> _TASK_
Gather every line of the records that contains the word "title", and treat a match as valid only when its case is identical.

Item coordinate data

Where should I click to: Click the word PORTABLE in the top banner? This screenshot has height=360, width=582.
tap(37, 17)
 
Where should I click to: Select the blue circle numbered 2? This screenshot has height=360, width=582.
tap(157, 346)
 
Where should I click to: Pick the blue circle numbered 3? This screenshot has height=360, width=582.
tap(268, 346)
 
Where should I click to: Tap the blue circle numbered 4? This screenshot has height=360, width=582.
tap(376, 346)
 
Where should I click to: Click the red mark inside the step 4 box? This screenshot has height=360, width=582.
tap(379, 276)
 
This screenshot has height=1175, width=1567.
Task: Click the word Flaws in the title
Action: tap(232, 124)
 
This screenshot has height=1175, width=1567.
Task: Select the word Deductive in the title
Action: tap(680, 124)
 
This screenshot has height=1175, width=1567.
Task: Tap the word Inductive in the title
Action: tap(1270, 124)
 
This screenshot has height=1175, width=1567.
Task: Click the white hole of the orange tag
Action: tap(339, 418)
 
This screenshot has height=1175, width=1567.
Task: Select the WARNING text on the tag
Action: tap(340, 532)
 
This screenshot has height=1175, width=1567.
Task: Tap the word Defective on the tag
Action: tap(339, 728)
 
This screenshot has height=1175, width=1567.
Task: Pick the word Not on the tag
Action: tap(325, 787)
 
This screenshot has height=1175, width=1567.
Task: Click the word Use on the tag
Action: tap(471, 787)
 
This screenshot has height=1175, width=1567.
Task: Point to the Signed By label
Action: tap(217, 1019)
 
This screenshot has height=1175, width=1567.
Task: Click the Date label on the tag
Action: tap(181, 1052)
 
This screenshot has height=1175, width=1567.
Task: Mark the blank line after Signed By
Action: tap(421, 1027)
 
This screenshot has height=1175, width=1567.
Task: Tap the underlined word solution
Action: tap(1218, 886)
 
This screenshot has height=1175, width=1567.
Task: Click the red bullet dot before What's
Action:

> _SOLUTION_
Task: Click the word Flaws in the title
Task: Select the word Deductive in the title
Task: Tap the word Inductive in the title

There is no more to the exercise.